Callum Melly, fitness and nutrition expert from bodyin8, told us that it’s important for post-workout food to promote lean muscle growth as well as prioritising recovery. “Immediately after exercising and depending on the intensity of your workout, I would consume 30-60g worth of starchy carbohydrates e.g. half (125g) or a whole pouch (250g) of basmati microwavable rice and combine this with a lean protein such as chicken or white fish in order to restore muscle glycogen and promote lean muscle growth, repair and recovery. “Liquid nutrition is perfect post-workout as solid foods can take up to six to eight hours to digest, whereas liquids are between one and two hours. The body can absorb about 1g of carbohydrates per minute, so 30-60g of carbohydrates is a good amount to ensure we replenish muscle glycogen with little excess that could be stored as fat. Again, the quantity of carbohydrates required is all relevant to the intensity of your workout on your muscles.”

He added: “You should aim to start a race or intense training session with an empty stomach, which usually means eating three hours before. However, for lower-intensity rides you can eat an hour before without any problems. Generally, the more intense the session, the more important it is not to have food in the stomach.” Farah Fonseca added: “Carbohydrates for most people are a worry. When should I consume them and what type of carbs should I be eating? For most people I always recommend to try and keep carbohydrates after you’ve been most active or ‘post workout’. It gets utilised in the body quicker and more efficiently at that time.” By combining carbs with your proteins post-workout, you ensure a more exponential recovery time, allowing you to get back on the road as soon as possible.
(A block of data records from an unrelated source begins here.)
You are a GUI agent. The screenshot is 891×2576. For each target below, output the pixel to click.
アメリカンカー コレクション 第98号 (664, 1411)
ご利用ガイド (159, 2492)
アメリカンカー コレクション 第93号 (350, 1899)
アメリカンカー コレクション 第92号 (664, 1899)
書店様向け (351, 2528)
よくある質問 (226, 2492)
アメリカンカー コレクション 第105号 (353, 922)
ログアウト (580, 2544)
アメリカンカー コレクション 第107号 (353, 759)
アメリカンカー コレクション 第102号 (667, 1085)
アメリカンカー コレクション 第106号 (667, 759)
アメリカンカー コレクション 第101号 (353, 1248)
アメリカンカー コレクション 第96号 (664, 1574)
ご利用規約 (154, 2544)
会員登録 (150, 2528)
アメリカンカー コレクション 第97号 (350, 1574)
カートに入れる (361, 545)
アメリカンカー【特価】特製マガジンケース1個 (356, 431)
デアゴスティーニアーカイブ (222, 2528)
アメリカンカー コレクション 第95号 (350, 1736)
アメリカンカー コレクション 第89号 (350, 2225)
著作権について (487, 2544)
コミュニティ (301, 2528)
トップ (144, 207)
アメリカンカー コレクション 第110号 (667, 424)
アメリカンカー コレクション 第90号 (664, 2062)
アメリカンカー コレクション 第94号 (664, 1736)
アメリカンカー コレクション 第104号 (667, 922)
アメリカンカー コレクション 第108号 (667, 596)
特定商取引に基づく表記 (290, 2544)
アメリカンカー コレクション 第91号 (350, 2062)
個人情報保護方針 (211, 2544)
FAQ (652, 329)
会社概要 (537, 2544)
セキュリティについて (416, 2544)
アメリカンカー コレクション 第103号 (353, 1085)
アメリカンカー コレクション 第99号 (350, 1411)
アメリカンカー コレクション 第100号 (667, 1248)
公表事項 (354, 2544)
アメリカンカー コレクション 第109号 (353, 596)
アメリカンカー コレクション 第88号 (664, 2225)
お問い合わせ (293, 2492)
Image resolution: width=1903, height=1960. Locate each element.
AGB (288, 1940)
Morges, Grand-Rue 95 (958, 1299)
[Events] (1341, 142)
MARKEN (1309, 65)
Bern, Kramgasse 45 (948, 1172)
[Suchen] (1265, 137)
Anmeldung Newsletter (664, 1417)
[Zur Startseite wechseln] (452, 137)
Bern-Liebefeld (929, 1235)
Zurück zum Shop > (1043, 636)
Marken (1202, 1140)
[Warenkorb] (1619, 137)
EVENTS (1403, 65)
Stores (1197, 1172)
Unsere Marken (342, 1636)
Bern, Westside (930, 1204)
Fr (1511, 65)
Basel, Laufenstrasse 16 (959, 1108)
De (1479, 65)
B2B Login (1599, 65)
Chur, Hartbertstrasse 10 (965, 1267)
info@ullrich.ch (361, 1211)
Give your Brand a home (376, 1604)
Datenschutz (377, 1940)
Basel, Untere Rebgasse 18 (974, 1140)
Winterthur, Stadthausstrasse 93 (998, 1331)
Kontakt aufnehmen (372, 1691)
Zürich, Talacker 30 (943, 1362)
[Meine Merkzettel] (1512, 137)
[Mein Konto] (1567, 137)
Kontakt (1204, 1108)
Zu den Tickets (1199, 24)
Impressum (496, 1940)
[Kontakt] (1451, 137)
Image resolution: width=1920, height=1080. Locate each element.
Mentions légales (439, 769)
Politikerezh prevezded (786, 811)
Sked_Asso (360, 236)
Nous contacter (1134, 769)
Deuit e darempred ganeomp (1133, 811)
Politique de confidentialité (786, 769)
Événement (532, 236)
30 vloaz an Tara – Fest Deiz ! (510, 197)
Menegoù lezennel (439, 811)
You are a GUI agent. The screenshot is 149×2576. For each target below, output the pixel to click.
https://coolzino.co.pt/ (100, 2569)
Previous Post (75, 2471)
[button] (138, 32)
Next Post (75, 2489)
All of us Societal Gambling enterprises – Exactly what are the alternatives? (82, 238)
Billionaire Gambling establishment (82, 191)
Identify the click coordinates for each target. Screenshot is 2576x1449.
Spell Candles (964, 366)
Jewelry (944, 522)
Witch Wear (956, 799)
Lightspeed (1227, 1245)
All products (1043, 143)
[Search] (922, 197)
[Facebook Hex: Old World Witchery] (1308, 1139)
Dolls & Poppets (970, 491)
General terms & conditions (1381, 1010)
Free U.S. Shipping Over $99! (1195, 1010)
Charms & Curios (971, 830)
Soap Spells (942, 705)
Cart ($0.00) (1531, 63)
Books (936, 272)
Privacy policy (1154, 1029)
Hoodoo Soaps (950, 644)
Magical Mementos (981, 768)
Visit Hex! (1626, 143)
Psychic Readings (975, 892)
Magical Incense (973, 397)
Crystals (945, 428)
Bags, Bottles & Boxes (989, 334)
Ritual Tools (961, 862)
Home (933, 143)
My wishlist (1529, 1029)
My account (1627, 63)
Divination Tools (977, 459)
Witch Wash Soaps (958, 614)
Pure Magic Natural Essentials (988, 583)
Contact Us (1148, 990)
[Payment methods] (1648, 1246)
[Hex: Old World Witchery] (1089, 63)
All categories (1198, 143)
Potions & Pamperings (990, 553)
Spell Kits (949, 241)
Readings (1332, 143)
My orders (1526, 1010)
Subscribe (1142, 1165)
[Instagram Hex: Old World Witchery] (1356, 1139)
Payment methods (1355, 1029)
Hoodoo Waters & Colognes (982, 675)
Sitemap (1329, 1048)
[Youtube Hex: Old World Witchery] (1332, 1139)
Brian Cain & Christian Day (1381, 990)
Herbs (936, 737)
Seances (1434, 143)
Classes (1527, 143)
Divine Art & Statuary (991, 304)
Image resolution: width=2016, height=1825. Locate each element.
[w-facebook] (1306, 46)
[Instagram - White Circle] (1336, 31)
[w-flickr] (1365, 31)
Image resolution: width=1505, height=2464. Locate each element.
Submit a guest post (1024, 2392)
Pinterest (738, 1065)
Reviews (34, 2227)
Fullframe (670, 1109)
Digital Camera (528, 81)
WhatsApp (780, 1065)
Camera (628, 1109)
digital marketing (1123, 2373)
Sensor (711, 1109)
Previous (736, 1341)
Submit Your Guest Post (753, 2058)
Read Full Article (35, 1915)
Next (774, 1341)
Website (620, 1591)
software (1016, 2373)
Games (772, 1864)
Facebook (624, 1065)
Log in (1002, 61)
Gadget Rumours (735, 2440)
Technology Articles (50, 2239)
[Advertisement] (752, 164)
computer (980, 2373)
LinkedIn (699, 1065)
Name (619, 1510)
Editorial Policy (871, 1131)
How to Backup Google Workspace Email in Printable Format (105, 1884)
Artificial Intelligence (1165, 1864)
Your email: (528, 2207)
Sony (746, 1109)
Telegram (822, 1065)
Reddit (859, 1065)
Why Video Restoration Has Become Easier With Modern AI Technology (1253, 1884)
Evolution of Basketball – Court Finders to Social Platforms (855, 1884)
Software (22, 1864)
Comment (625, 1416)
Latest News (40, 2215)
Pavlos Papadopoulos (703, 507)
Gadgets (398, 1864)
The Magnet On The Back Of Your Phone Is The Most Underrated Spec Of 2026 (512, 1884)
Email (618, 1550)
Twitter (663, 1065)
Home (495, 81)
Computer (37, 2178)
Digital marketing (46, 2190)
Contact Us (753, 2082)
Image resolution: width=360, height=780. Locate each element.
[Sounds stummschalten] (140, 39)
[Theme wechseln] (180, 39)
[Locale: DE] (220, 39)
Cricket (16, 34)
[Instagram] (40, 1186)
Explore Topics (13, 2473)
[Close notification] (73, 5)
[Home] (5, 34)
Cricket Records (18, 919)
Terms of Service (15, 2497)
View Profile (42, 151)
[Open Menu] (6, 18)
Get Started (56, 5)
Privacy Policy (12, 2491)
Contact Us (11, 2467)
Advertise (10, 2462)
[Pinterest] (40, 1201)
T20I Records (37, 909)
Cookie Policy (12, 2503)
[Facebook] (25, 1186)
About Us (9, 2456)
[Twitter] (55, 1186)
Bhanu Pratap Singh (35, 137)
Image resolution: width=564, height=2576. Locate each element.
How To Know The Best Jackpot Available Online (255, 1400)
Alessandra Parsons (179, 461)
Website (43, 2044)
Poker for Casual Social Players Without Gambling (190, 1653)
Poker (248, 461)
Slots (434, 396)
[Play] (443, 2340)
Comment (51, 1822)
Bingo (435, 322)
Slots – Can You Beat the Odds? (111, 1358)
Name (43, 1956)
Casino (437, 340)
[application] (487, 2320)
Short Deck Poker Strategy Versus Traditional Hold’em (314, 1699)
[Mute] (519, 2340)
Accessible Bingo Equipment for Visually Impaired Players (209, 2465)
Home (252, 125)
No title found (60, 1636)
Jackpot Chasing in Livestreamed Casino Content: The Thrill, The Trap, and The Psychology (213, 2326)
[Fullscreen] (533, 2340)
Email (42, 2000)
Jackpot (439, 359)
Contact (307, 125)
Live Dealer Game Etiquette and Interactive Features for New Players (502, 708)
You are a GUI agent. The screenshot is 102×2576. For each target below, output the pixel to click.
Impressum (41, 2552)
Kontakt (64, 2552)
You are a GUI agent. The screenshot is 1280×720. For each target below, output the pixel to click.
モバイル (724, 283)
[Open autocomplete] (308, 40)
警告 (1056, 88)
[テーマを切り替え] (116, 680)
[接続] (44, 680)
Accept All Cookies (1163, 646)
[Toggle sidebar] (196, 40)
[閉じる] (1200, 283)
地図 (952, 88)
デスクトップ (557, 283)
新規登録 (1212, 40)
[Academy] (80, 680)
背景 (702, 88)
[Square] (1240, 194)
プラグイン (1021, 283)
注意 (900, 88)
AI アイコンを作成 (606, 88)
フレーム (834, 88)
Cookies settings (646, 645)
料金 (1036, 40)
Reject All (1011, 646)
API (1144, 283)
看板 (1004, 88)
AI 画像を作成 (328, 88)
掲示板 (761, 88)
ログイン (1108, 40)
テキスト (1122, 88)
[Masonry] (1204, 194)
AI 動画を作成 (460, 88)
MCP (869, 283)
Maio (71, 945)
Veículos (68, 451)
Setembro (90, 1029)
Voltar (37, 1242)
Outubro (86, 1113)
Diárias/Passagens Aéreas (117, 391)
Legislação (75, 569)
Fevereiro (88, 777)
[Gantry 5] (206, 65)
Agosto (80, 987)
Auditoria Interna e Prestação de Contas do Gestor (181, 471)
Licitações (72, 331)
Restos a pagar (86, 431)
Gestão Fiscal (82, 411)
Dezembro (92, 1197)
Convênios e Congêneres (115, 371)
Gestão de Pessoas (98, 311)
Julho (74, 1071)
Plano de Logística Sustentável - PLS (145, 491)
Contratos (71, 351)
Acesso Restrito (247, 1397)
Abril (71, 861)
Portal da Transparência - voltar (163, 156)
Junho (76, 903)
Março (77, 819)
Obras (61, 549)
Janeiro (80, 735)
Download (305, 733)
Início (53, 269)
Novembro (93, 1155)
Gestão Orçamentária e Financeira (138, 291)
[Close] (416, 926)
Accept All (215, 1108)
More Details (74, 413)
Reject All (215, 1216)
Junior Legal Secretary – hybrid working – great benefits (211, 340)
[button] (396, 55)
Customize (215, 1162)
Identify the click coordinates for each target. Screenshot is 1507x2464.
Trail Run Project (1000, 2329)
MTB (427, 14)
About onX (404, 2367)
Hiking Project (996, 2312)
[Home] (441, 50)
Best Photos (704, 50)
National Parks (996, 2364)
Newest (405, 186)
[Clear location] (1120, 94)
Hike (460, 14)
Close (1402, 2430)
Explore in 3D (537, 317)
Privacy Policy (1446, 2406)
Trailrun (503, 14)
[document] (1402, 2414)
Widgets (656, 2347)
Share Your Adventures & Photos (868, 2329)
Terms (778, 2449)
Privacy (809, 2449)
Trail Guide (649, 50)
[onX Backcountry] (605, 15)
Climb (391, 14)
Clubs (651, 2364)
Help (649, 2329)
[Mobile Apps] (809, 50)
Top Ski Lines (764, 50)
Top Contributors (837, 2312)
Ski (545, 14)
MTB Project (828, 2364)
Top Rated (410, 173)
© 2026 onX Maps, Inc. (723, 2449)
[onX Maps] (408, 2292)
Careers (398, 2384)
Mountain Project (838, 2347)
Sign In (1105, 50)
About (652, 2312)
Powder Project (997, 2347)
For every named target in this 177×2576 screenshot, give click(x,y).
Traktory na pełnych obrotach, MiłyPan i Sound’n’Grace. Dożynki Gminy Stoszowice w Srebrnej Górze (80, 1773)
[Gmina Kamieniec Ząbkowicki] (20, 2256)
What shouldn’t be in a cyclist’s diet?


In terms of supplying pure energy, it’s important for cyclists not to waste their time with empty foods. While a salad may shout ‘healthy eating’, it does very little for a cyclist as it’s extremely low in carbohydrates and won’t take you that far in terms of energy.


Although cereal might not seem like an obvious red flag, the most popular brands have high GI ratings, meaning that they won’t sustain you for too long before burning the energy off.

Fizzy drinks

A more familiar culprit, carbonated drinks have been known to undermine many a healthy eating regime – don’t let it be yours. Fizzy drinks are particularly bad for cyclists, as they’re very bloating and can leave you sluggish and lethargic.

Now you know what to avoid, you can stock your kitchen cupboards with the most beneficial, effective and supercharging foods to fuel your rides.